Andesite Line
The Pacific is a broad ocean basin (unlike the narrow Atlantic Ocean) and extends over a width of 10,000 miles (16,000 km) between New Guinea and Peru. The andesite line, a zone of intense volcanic and seismic activity, is a major regional distinction in the Pacific. The petrologic boundary separates the deeper mafic igneous rock of the Central Pacific Basin from the partially submerged continental areas of felsic igneous rock on its margins. The andesite line follows the western edge of the islands off California and passes south of the Aleutian arc, along the eastern edge of the Kamchatka Peninsula, the Kuril Islands, Japan, the Mariana Islands, the Solomon Islands, and New Zealand's North Island.
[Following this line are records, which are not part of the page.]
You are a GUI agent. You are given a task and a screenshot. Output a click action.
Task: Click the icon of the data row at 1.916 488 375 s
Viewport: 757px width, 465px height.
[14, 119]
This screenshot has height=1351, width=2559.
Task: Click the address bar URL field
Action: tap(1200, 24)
The dissimilarity continues northeastward along the western edge of the Andes Cordillera along South America to Mexico, returning then to the islands off California. Indonesia, the Philippines, Japan, New Guinea, and New Zealand lie outside the andesite line.
Outside of the andesite line, volcanism is explosive; the Pacific Ring of Fire is the world's foremost belt of explosive volcanism. The Ring of Fire is named after the several hundred active volcanoes that sit above the various subduction zones. In 2009, the deepest undersea eruption ever recorded occurred at the West Mata submarine volcano, a mile beneath the ocean, close to the Tonga-Kermadec Trench, within the Ring of Fire; it was filmed by the US Jason robotic submersible which descended over 1,100 metres (3,600 ft). The Pacific Ocean is the only ocean which is almost totally bounded by subduction zones. Only the Antarctic and Australian coasts have no nearby subduction zones.